Kabel Deutschland hat sich zu der Verurteilung vor dem Landgericht München wegen irreführender Werbung für seine Internetflatrate wegen Drosselung geäußert. "Kabel Deutschland hat das erstinstanzliche Urteil des Landgerichts München zur Kenntnis genommen. Das Urteil ist noch nicht rechtskräftig, wir sind aktuell dabei, die Urteilsgründe intensiv zu prüfen" , sagte Unternehmenssprecher Maurice Böhler Golem.de. Abhängig von deren Bewertung werde Kabel Deutschland "gegebenenfalls fristgemäß Berufung einlegen" .
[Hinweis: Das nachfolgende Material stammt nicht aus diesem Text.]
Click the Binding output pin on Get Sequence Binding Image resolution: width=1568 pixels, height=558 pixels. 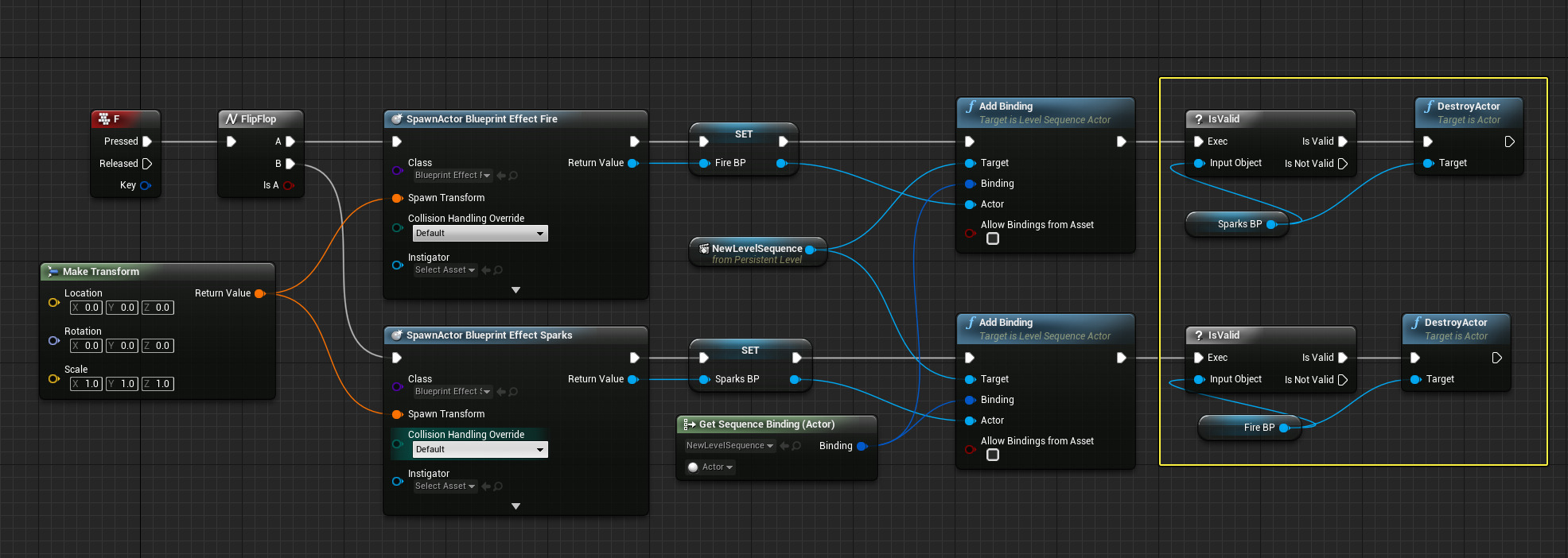(862, 446)
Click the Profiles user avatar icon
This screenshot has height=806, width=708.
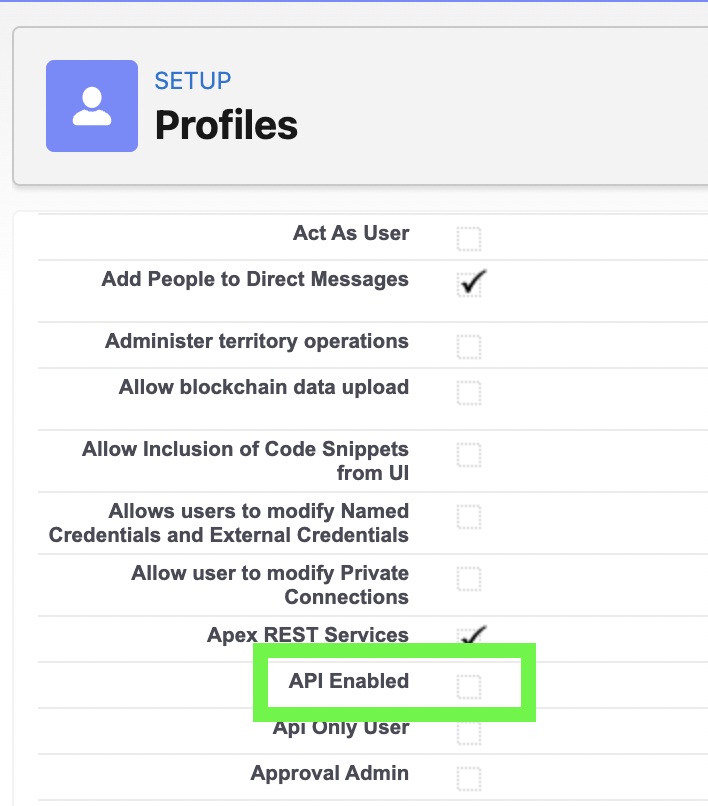point(92,106)
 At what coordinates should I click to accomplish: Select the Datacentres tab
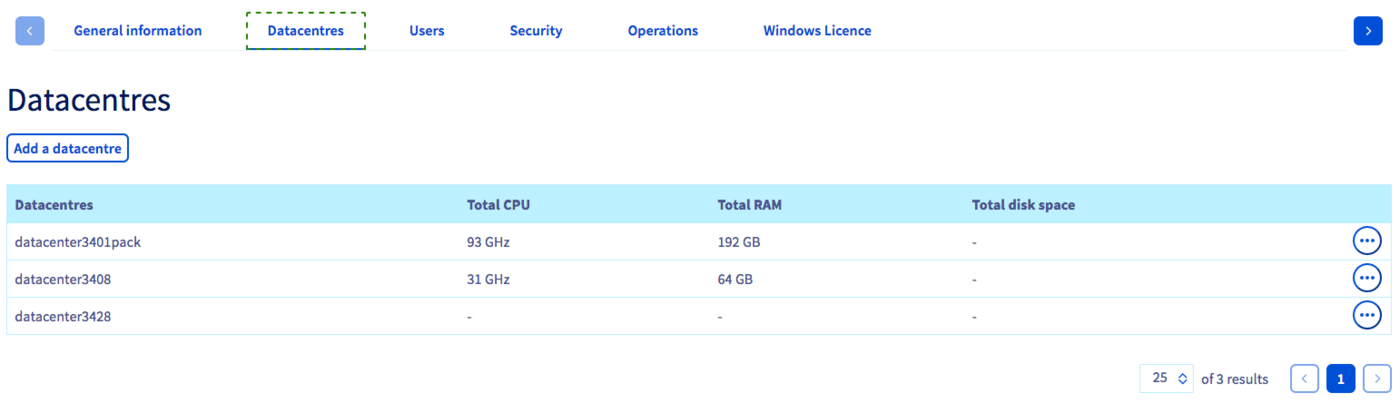pyautogui.click(x=305, y=31)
Das Gericht war der Ansicht, der TV-Kabelnetzbetreiber habe nicht ausreichend darauf hingewiesen, dass nach intensiver Internetnutzung die Übertragungsgeschwindigkeit für Filesharing-Anwendungen drastisch reduziert werde. Der Betreiber behält sich vor, die Geschwindigkeit für Tauschbörsen und andere Filesharing-Anwendungen auf 100 KBit/s zu drosseln.
Kabel Deutschland reduziere lediglich die Geschwindigkeit für "datenintensive, aber zeitunkritische Filesharing-Dienste ab Erreichen eines Gesamtdatenvolumens von 60 GByte pro Tag." Dies geschehe, um die Servicequalität für alle Nutzer langfristig auf hohem Niveau zu halten. Daher behalte sich Kabel Deutschland laut den allgemeinen Geschäftsbedingungen das Recht vor, die aktuelle Filesharing-Regelung bereits ab 10 GByte durchzuführen. Böhler: "Der normale Internetverkehr bleibt davon unberührt. Die Reduzierung der Bandbreite für Filesharing gilt nur für den betreffenden Tag."
Die Filesharing-Maßnahme sei für 99,5 Prozent und "somit die mehr als überwiegende Zahl unserer Kunden eine positive Regelung. Nur bei circa 0,5 Prozent der Kunden wird die Filesharing-Regelung angewendet" , erklärte Böhler.
Vor zwei Jahren hatte Kabel Deutschland noch erklärt, dass nur rund 0,1 Prozent der Kunden von den Maßnahmen berührt seien.